# Stopovers in Spain



## TM59 (Mar 11, 2008)

Is there an equivilent to the French Aires system in Spain.

Any websites in English or guidebooks?

Any information welcome


Trevor


----------



## bognormike (May 10, 2005)

Trevor

I've moved you to Spain touring forum, and if you have a look through the posts there you should find a few details. 

I don't think there's much in the way of guides?


----------



## Bryandh (Oct 6, 2010)

Check here, we recently bought the Aires in Spain Guide...not used it yet but will do this year

http://www.all-the-aires.com/index.htm

Good luck


----------



## gaspode (May 9, 2005)

There are 22 Spanish aires listed in the MHF campsite database:

http://www.motorhomefacts.com/modules.php?name=Campsites&file=map

Select the "Aire de service" dropdown in the "campsite type" menu and zoom to Spain on the map.


----------



## McGeemobile (Jun 10, 2010)

Hi Trevor,
The Spanish aire system is absolutely tiny in comparison with the French ones, but they are nearly all free and we have come across some absolutely superb ones.

Even if you are only there for a few weeks you could save the cost of buying the Aires Guide to Spain and Portugal (again easiest from Vicarious Books).

There's also the Spanish equivalent to France Passion called Espana Discovery, and although again this is only absolutely tiny in comparison with France we have found some gems here e.g. a brilliant wine co-operative in a small village a few miles inland from the coast. This year there are a lot more sites included, and hopefully this will continue to improve.

As I said, it only takes 2 or 3 nights spent at one of these to recover your costs, and they are usually well away from the tourist areas.

• **Recorded data**

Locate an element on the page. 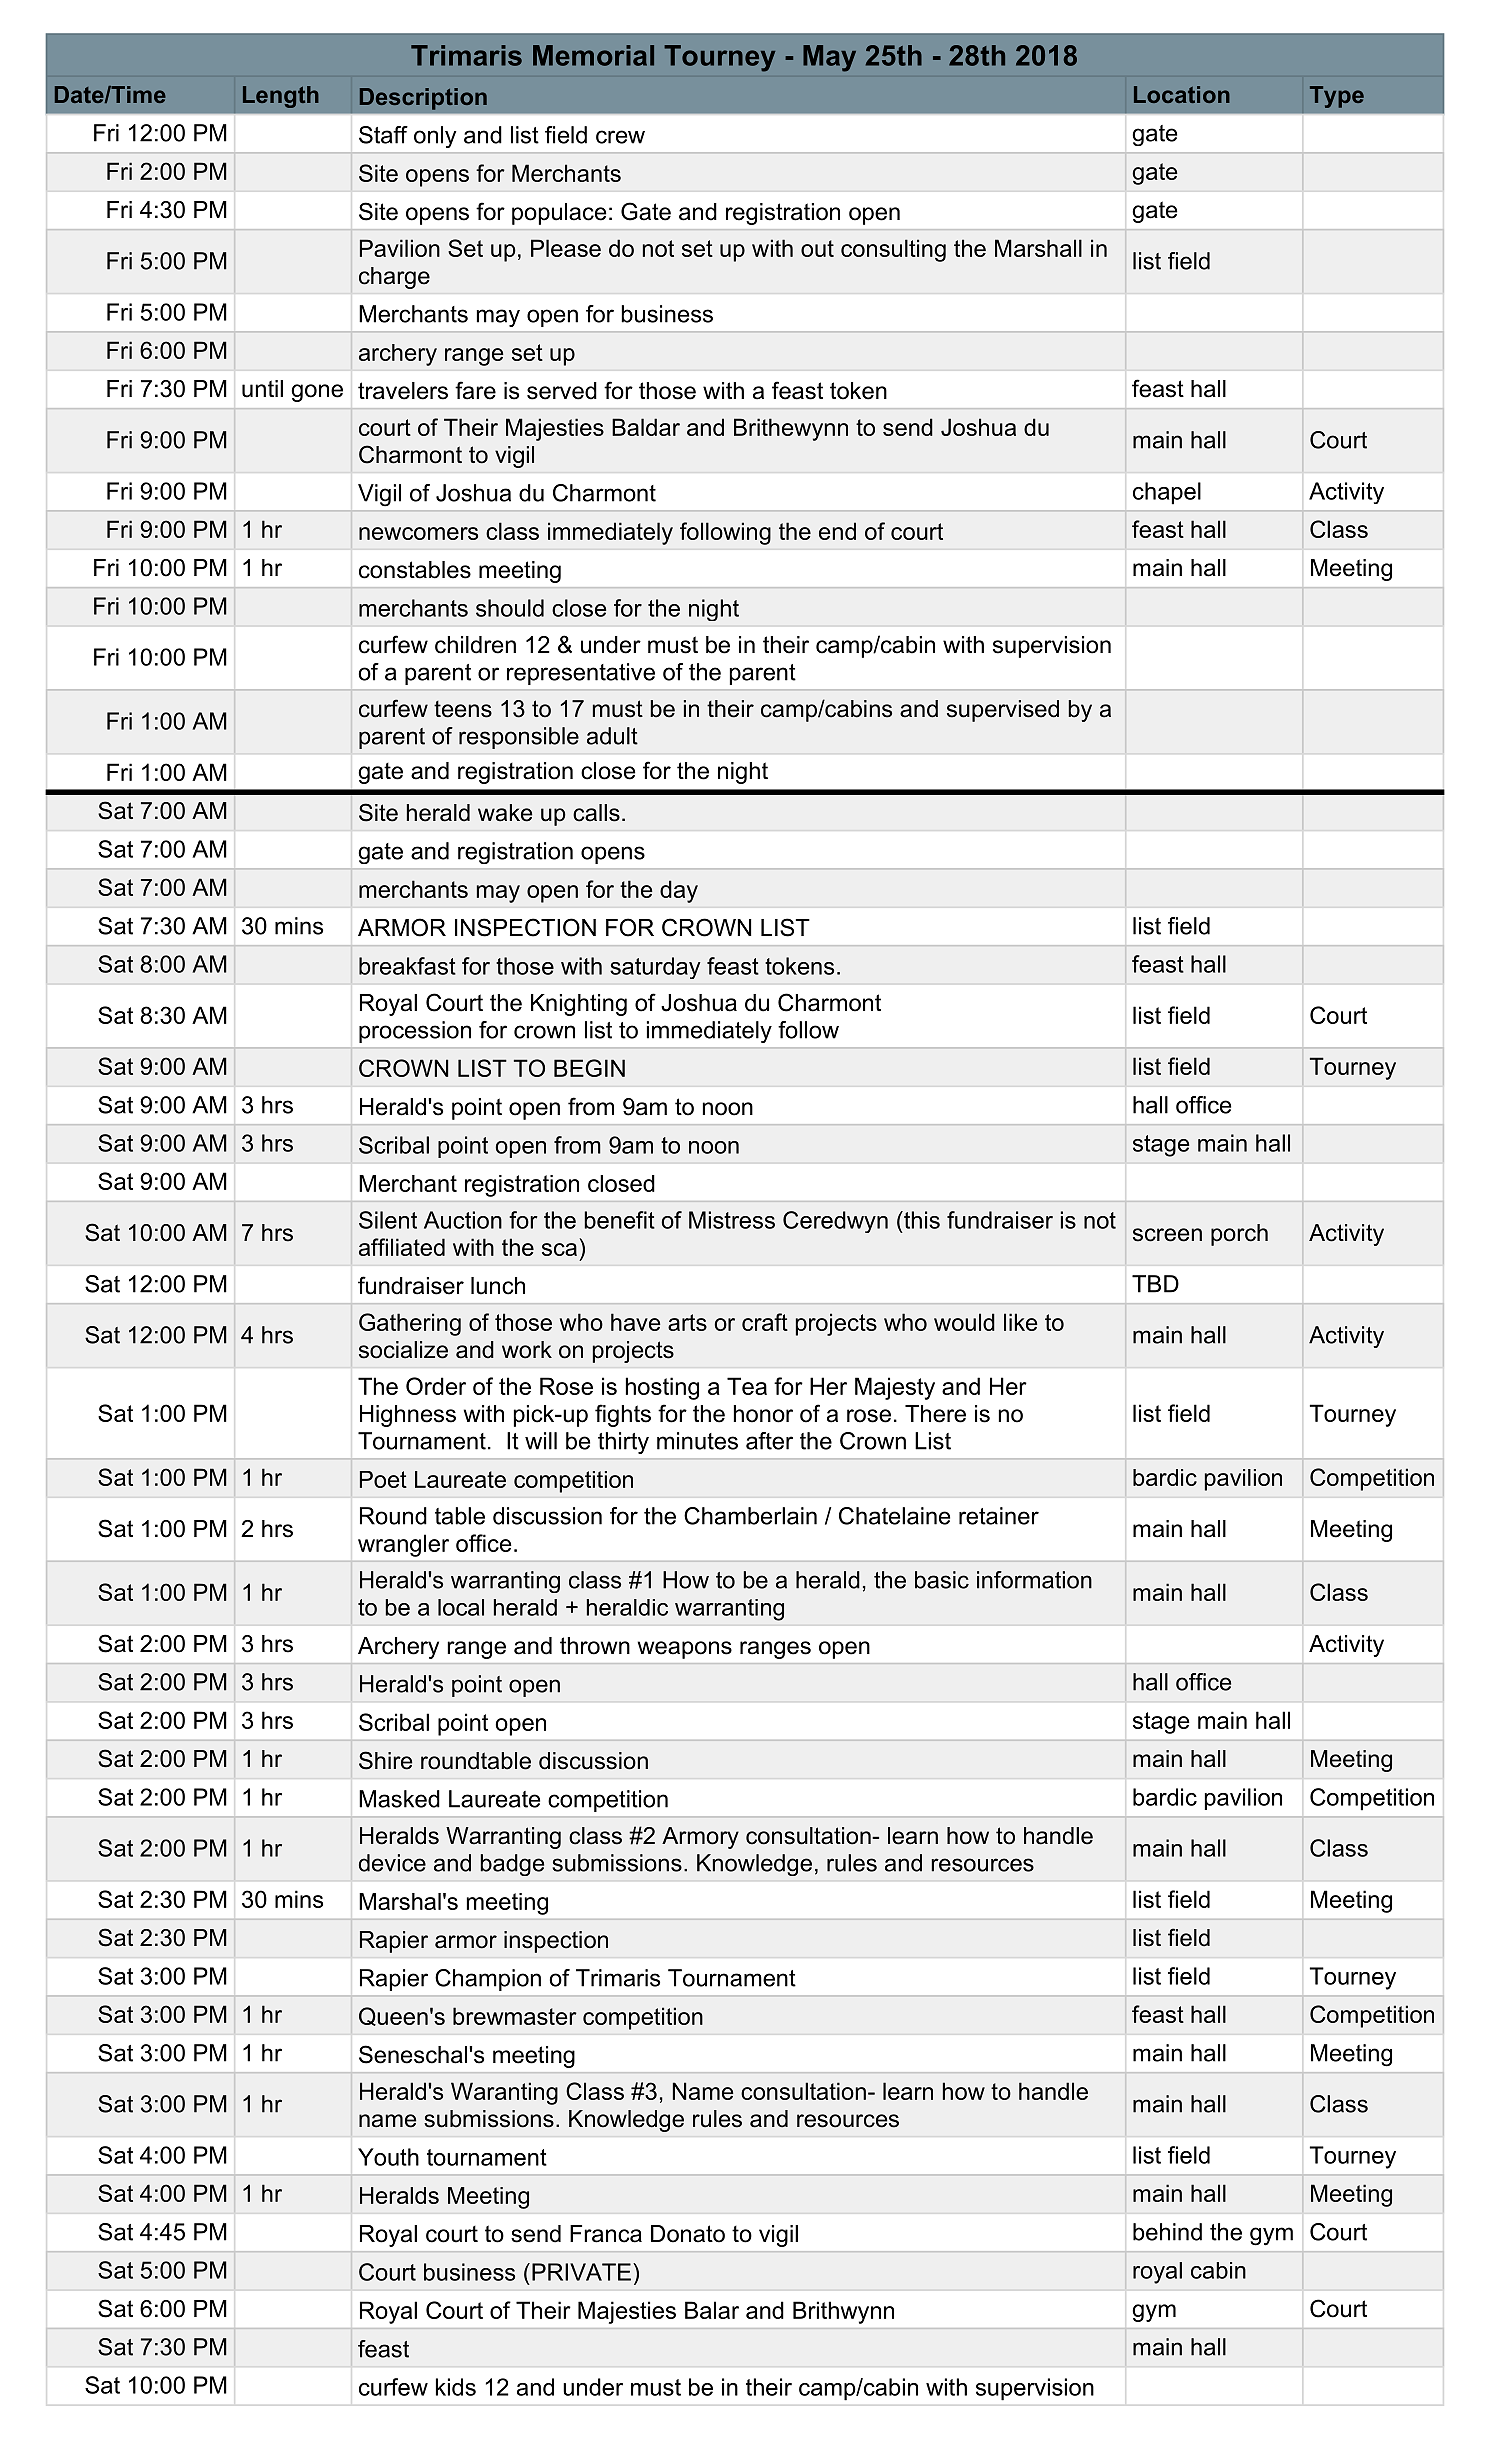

• **Short task A**
Translate this sentence from the forum thread on stopovers in Spain into Spanish: "As I said, it only takes 2 or 3 nights spent at one of these to recover your costs, and they are usually well away from the tourist areas."
• **Short task B**
Carry on the forum thread on stopovers in Spain from the point where it ends.

• **Written response A**
Como dije, basta con pasar 2 o 3 noches en uno de estos para recuperar los gastos, y suelen estar bien alejados de las zonas turísticas.

• **Written response B**
----------



## tonka (Apr 24, 2006)

http://www.lapaca.org/areas/espana.php

I found this site some time ago... 
Many are probably already in the MHF database.


----------



## moby56 (Sep 16, 2010)

In Spain at moment using all the Aires Spain & Portugal from vicarious books not had any problems and found some wonderful places


----------



## rosalan (Aug 24, 2009)

I used the Vicarious Book for Spain last year. Excellent! Including one north of Cadiz with free electricity. Those in Pensicola on the coast, asked for a minimal payment; whereas some of the campsites are pricing themselves out of reach. We paid more than £40 a night for little more than parking space at some. So as has already been said, one nights parking pays for the book if you use an Aire.
Alan


----------



## christine1310 (Apr 10, 2008)

Hi

If you go to the French website Camping Car Infos. When you go to search using the map, if you scroll down on that page, there are links to aire details in other countries. I always find it very helpful.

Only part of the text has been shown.